WF Heiko Thiele
Autor
Wer eilet so spät? Die Nacht ist noch frisch.
Es ist die Hebamme. Sie will weg vom Tisch.
"Ein Knabe! Ein Knabe!" ruft sie noch durch 's Haus.
Der Vater frohlocket: "Und wie sieht er aus?"
"Er hat schwarze Augen. Die Haut ist goldbraun."
"Das muß sogleich ich mir selber anschaun!"
Und er stürzt ins Zimmer zu Mutter und Kind.
Verläßt sie umgehend. Trotz Regen und Wind.
Die Jahre vergehen. Der Knabe wird groß.
Gerüchte umwehen den häuslichen Schoß.
"Wer ist nur der Vater? Von wem ist das Kind?
Wie falsch trieb die Frau es? Was fiel sie in Sünd?"
Doch sie hat vergebens ans Schicksal gefleht.
Denn stets war sie treu nur von morgens bis spät.
So rafft sie zusammen, was ihr noch gehört.
Sucht Trost in der Fremde. Der Knabe verstört.
Nicht lange verzagt er. Gelegenheit sucht
und findet den Anschluß. Erfolg er verbucht.
Im Handel und Wandel der blühenden Zunft
macht er sich zu eigen, was seine Zukunft.
Die Perle von einst. Seines Großvaters Pracht,
erschafft ihm nun endlich die fördernde Macht.
Bis rauf zu den Höfen, im weltweiden Rund,
verschafft er sich Ansehn. Zu gleich welcher Stund.
Die Väter der Lande sind gierig nach Macht.
Die Mütter derselben viel eher nach Pracht.
Mit beidem, so scheint es, kann dienen er viel.
Doch ist ganz was andres sein innigstes Ziel.
Er sucht Vater, Mutter und als es geschah,
sind sie alle drei sich im Unwetter nah.
Der Vater als Räuber, die Mutter als Dirn,
im Wirtshaus zusammen. Er in feinem Zwirn.
Und mit schwarzer Perle, von Vaters Urahn
aus Afrikas Breiten. Hinfort ist der Wahn.
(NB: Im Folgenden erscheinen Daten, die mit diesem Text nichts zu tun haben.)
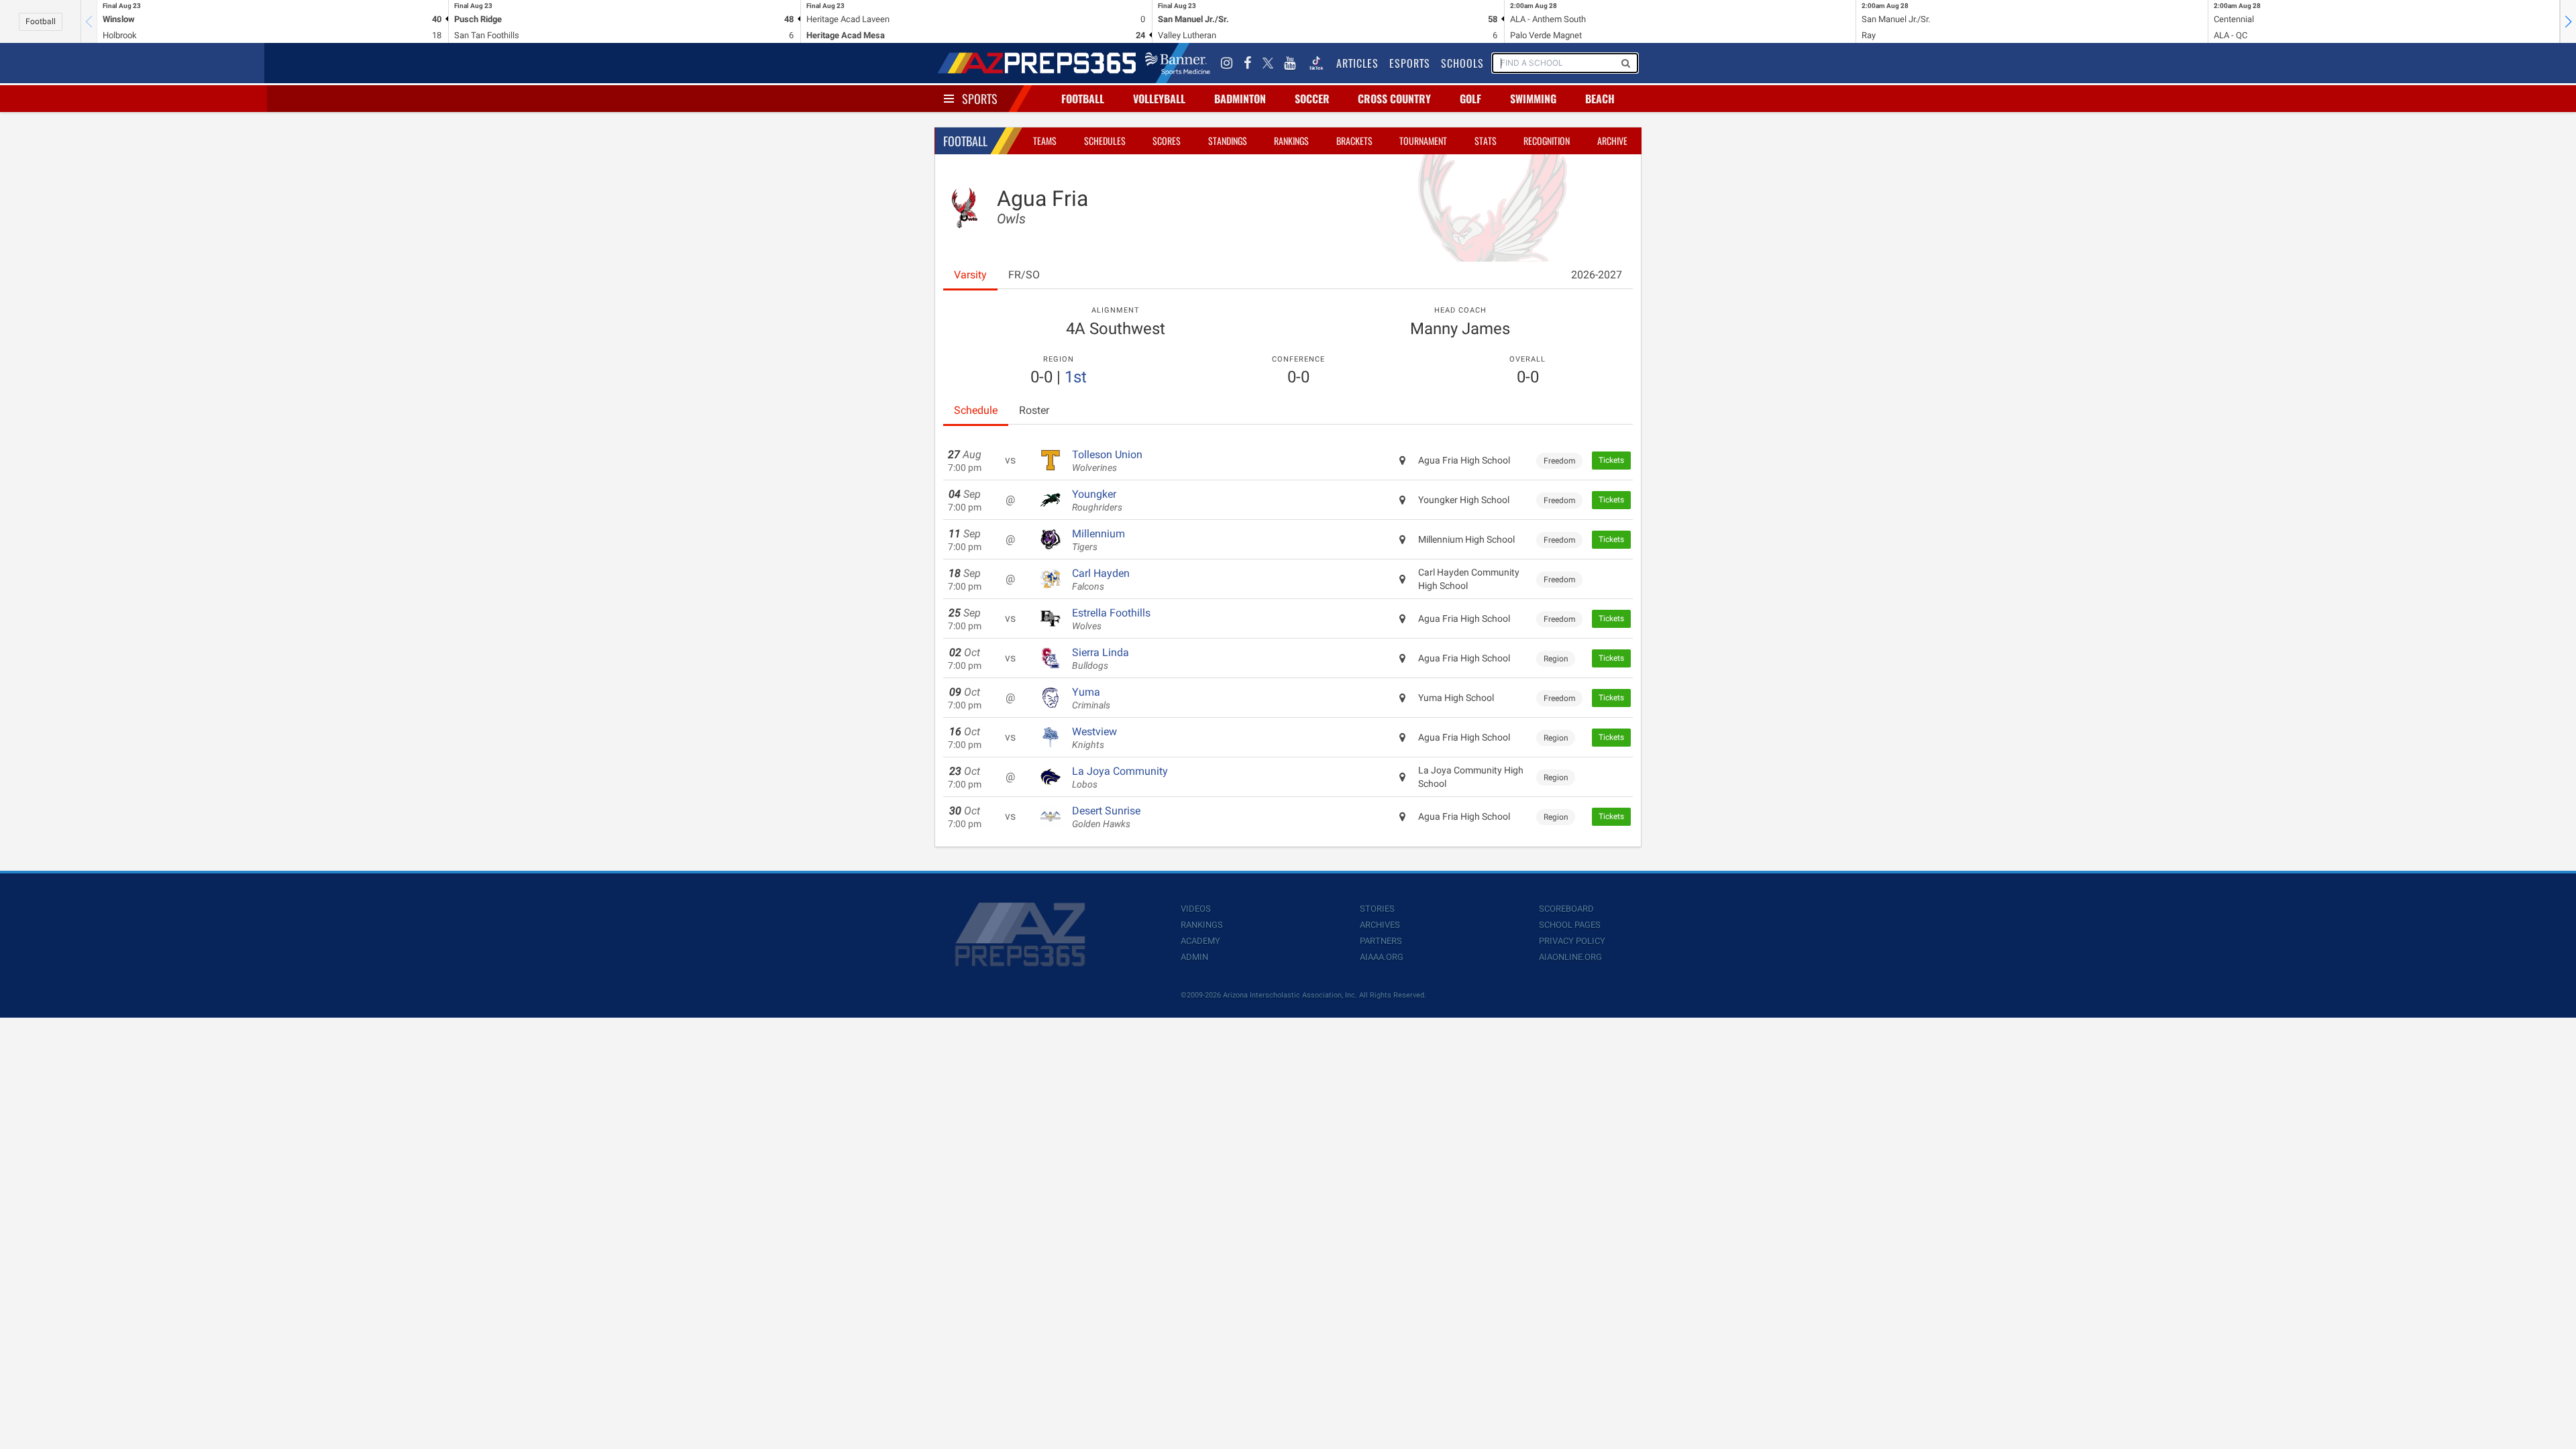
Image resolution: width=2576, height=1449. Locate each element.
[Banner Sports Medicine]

Wer konnte auch ahnen, daß des Häuptlings Sohn
vererben einst wird exotischen Lohn.
Von Seiten der Mutter war Unschuld im Bauch.
Die Farbe des Knaben, kolonialer Brauch.
Der Sohn löst die beiden aus ihrer Schuld aus
und nimmt sie mit Tränen zurück in sein Haus.
Er kann ihm vergeben, weil sie es auch tat.
So ist es im Leben. Nicht immer gibt's Rat.
Auch hat man nur selten, 'ne Perle zur Hand.
Drum nutze beständig dein Herz und Verstand.